In the alternative practice structure (APS) of which the new firm is a part, covered members are closely aligned with other persons and entities. Who is subject to the same independence rules as covered members?
An employee leased by the firm from the parent.
The independence rules ordinarily apply in their entirety only to the persons and entities included in the definition of a covered member: (1) the traditional firm (the new firm), (2) its owners, (3) individuals employed or leased by the new firm, and (4) entities controlled by such persons. The independence rules also apply in their entirety to (1) direct superiors of a partner or manager who is a covered member and (2) entities within the APS subject to significant influence by a direct superior.
According to the AICPA Code of Professional Conduct, which of the following records must a CPA return to the client when requested?
Client-provided records, even if fees are due to the CPA for the engagement and are unpaid.
Under the Acts Discreditable Rule, client-provided records must be returned after a client request without exception even if fees are due. Client-provided records are the client’s accounting or other records, including hardcopy and electronic reproductions, that were provided to the member by, or for, the client.
Under the ethical standards of the profession, which of the following investments by a CPA in a corporate client is an indirect financial interest?
An investment held through a regulated mutual fund.

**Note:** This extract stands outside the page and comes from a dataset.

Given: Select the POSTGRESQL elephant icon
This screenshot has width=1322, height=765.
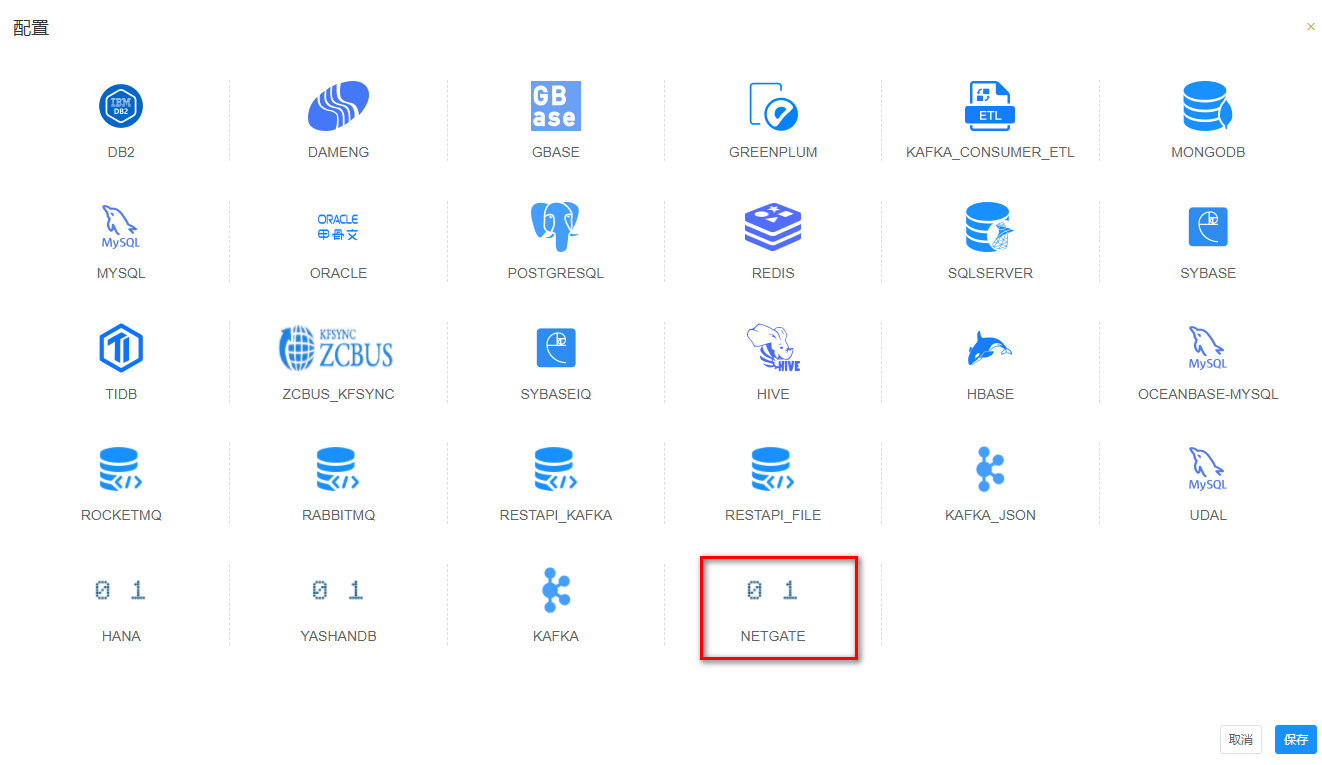Looking at the screenshot, I should pyautogui.click(x=555, y=228).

Independence is impaired if, during the period of the professional engagement, a covered member had a direct or material indirect financial interest in the client. Ownership of fund shares is a direct financial interest in the fund. Underlying investments in the fund are indirect interests.
According to the standards of the profession, which of the following circumstances will prevent a CPA performing audit engagements from being independent?
Employment of the CPA’s spouse as a client’s director of internal audit.
With certain exceptions, the immediate family (spouse, spousal equivalent, or dependent) of a covered member (e.g., an individual on an attest engagement team) is subject to the Independence Rule. One exception is permitted for the employment by the client of an individual in the covered member’s immediate family. However, this exception does not apply if the employment was in a key position. A director of internal audit holds a key position.